Voici la liste des films qui seront projetés dans le cadre de la rétrospective.

1995 LA CITÉ DES ENFANTS PERDUS de Jean-Pierre Jeunet & Marc Caro

2001 LE PACTE DES LOUPS de Christophe Gans

2004 BLUEBERRY de Jan Kounen

2004 CALVAIRE de Fabrice du Welz

2007 A L’INTÉRIEUR d’Alexandre Bustillo & Julien Maury

2006 SHEITAN de Kim Chapiron

2009 LA HORDE de Yannick Dahan & Benjamin Rocher

2009 NE TE RETOURNE PAS de Marina de Van

2010 AMER de Hélène Cattet & Bruno Forzani

2011 THE DIVIDE de Xavier Gens

2014 VINCENT N’A PAS D’ÉCAILLES de Thomas Salvador

2016 PERSONAL SHOPPER d’Olivier Assayas

2017 REVENGE de Coralie Fargeat

2018 LA NUIT A DÉVORÉ LE MONDE de Dominique Rocher

2018 L’HEURE DE LA SORTIE de Sébastien Marnier

2019 LES PARTICULES de Blaise Harrison

2019 YVES de Benoît Forgeard.

Samedi 1er février.

Soirée hommage en présence de tous les invités.

Voici la liste des invités qui seront présents à Gérardmer (à ce jour).

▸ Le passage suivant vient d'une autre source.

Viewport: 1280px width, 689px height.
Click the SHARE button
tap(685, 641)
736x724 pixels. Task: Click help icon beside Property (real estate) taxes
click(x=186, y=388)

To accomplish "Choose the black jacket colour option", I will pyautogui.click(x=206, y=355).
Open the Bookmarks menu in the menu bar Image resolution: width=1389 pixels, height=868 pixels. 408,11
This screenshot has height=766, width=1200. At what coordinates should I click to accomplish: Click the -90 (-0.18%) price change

Olivier Assayas | Alexandre Bustillo & Julien Maury | Marc Caro | Hélène Cattet & Bruno Forzani | Marina de Van | Fabrice Du Welz | Coralie Fargeat | Benoit Forgeard | Christophe Gans | Xavier Gens | Blaise Harrison | Jan Kounen | Sébastien Marnier | Benjamin Rocher | Dominique Rocher | Thomas Salvador

 Rencontre « Fantastique français : en quête de l’imaginal » de 11h45 à 13h – entrée libre à la MCL

Participeront à cette rencontre : Olivier Assayas, réalisateur & scénariste Christophe Gans, réalisateur, scénariste & producteur Jan Kounen, réalisateur, scénariste & producteur Jean-François Rauger, directeur de la programmation de la Cinémathèque française.